Cela peut être logique, si on veut déployer un réseau cohérent sur la globalité, entre les territoires. C’est d’ailleurs le principal argument avancé. J’ai des doutes, en revanche, sur la sacralisation de l’initiative publique qui sous-tend cette proposition de loi. J’y reviendrai lors de la discussion des amendements, mais je pose d’ores et déjà la question : pourquoi vouloir à tout prix que l’État – ou l’un de ses établissements publics – ait des parts dans l’opérateur qui sera choisi ?
N’est-ce pas fausser le jeu de la concurrence ? Nous savons parfaitement que certaines entreprises ont déjà montré leur intérêt, comme EDF ou Bolloré. Dès lors, pourquoi aussi retenir ce critère de participation de l’État, qui ferme un peu plus la porte ?
L’affirmation selon laquelle il y a une « insuffisance de l’initiative privée » – je cite l’exposé des motifs – reste à démontrer. Quand bien même, c’est un coup de pouce qu’il faudrait et non une centralisation totale.
On me répondra sans doute que l’État veut être sûr de pouvoir conserver la main sur un projet qui est sans nul doute d’intérêt général. C’est oublier que l’État aura bien une vue sur le projet, puisqu’il est explicitement soumis à l’approbation des ministres de l’écologie et de l’industrie, en concertation avec les collectivités territoriales.
Vous l’aurez compris, je ne suis pas favorable à ce parti-pris, car il exclut un certain nombre d’acteurs sans trop de raisons, si ce n’est une sorte d’idéologie.

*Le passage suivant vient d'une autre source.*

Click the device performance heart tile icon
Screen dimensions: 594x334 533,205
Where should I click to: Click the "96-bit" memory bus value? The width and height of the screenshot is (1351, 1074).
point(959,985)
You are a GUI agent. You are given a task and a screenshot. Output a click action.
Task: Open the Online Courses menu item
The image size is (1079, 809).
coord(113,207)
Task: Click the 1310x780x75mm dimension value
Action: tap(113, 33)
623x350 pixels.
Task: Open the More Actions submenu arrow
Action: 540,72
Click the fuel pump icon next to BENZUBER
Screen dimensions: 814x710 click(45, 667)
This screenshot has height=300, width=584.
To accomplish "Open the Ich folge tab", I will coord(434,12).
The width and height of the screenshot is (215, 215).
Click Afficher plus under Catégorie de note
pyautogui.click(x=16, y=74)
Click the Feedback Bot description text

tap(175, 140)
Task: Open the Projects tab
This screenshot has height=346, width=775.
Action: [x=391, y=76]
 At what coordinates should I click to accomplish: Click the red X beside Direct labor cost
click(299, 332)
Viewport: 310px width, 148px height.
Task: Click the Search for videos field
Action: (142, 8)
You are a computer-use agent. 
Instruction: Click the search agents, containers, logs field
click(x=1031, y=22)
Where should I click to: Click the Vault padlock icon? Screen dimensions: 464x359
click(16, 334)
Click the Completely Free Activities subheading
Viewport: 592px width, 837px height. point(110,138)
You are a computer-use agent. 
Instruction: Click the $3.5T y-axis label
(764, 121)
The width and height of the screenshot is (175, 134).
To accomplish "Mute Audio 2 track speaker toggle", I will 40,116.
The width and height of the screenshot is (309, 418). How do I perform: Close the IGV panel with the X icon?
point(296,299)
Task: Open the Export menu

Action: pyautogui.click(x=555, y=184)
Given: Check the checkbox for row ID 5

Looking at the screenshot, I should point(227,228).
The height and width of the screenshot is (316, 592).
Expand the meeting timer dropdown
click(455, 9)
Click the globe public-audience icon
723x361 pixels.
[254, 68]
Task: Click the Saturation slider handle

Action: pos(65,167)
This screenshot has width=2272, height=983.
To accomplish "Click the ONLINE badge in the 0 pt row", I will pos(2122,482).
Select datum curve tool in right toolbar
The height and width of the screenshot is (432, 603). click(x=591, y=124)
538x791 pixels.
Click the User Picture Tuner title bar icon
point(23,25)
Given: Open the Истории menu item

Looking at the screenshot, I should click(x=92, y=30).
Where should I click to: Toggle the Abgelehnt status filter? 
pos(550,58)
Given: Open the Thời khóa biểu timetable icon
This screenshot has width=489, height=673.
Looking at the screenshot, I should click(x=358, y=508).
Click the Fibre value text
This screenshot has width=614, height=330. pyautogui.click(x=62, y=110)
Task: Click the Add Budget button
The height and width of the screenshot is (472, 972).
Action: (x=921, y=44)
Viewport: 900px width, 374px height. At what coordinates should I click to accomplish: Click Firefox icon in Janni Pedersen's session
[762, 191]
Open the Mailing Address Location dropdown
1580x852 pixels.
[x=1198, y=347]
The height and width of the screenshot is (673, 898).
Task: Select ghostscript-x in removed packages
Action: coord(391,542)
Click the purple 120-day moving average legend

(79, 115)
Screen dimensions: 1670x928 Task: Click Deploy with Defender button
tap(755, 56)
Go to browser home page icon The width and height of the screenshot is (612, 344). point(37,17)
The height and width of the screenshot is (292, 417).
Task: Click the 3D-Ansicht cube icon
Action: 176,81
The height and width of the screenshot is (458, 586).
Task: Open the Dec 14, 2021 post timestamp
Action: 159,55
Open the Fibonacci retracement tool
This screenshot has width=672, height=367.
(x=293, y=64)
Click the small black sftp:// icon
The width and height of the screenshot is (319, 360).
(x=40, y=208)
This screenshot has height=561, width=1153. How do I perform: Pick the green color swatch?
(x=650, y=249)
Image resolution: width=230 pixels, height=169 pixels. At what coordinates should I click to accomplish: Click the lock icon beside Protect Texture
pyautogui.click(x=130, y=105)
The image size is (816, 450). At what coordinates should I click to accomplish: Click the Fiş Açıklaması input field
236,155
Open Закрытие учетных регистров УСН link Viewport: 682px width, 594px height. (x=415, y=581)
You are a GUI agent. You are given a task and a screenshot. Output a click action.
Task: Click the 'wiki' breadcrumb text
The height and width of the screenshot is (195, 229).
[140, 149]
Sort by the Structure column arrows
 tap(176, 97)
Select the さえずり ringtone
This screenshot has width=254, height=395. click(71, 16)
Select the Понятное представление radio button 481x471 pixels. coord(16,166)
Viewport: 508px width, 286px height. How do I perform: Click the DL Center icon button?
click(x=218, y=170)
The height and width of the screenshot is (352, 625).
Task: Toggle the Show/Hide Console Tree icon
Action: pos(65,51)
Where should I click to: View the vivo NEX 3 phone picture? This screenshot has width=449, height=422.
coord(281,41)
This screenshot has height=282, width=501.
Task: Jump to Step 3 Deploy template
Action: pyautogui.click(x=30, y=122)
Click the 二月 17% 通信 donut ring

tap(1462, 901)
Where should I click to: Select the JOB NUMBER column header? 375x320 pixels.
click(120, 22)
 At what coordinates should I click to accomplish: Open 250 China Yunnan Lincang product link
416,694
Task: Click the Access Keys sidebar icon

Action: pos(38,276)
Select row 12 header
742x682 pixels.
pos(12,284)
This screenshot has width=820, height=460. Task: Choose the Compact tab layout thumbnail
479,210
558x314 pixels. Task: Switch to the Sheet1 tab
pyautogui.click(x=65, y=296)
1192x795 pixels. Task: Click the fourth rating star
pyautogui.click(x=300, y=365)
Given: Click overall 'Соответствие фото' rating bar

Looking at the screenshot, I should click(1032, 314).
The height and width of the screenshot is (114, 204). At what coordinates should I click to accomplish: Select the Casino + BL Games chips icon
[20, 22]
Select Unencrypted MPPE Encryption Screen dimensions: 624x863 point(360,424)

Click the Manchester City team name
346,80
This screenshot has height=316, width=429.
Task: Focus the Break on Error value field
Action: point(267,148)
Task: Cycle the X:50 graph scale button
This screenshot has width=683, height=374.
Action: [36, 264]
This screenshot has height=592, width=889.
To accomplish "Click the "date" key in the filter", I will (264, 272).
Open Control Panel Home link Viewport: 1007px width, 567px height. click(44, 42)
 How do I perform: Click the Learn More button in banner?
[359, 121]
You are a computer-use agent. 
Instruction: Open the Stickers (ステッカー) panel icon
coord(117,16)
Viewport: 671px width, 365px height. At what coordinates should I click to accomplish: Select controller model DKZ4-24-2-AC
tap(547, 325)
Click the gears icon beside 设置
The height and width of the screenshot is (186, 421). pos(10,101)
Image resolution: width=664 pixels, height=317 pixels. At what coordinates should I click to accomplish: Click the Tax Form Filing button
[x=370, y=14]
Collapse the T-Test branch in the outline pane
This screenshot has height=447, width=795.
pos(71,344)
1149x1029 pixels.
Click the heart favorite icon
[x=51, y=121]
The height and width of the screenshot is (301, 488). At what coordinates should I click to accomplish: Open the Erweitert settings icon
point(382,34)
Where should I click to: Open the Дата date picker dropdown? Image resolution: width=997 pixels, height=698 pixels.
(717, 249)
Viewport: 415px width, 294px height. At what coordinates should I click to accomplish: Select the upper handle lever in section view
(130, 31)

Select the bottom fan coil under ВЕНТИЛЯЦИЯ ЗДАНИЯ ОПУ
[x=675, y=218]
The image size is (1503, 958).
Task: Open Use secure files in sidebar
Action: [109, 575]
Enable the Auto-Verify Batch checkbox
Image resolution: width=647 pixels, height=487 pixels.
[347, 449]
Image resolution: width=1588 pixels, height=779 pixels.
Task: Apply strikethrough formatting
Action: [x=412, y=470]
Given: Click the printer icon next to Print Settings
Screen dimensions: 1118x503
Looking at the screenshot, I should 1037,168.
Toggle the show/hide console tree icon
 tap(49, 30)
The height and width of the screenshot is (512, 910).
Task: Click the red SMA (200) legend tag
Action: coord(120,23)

À ce titre, l’amendement n° 7 du Gouvernement arrive à point nommé et je me félicite qu’il prenne en compte des doutes que j’avais exprimés en commission. J’y reviendrai.
Par ailleurs, il est à craindre que le rôle des collectivités territoriales soit réduit à peau de chagrin et que ce texte soit synonyme pour elles d’une dépossession quasi-totale.
Comme je l’ai dit, la seule obligation est en effet une obligation de concertation de la part du porteur du projet, sans plus de précision.
Il faudra sans doute que les ministres veillent à ce que cette concertation fasse partie intégrante du dossier qui leur sera présenté.
Car si le niveau national offre une vue d’ensemble utile, les collectivités gardent une expertise et une connaissance pertinente en termes de maillage du territoire.
Dernière remarque, ou plutôt dernière question : quel lien est-il prévu entre ce texte et l’article 184 de la loi ALUR ? Je le rappelle, cet article crée l’obligation d’installer des bornes de recharge dans les nouveaux bâtiments à usage industriel et les ensembles commerciaux. Cette nouvelle obligation relève de la même logique et participe du maillage du territoire. Une articulation devrait donc se faire entre ces dispositions.
En résumé, il y a derrière cette proposition de loi une bonne volonté, mais je bute principalement, monsieur le ministre, sur la question du porteur de projet. Or, le coeur du texte est bien de permettre la désignation d’un hyper-opérateur responsable de l’installation, de l’exploitation et de la maintenance des bornes. Lorsqu’on recherche une efficacité maximale – ici, le meilleur maillage possible –, la restriction est rarement la bonne solution. Cela vaut pour ce sujet comme pour d’autres.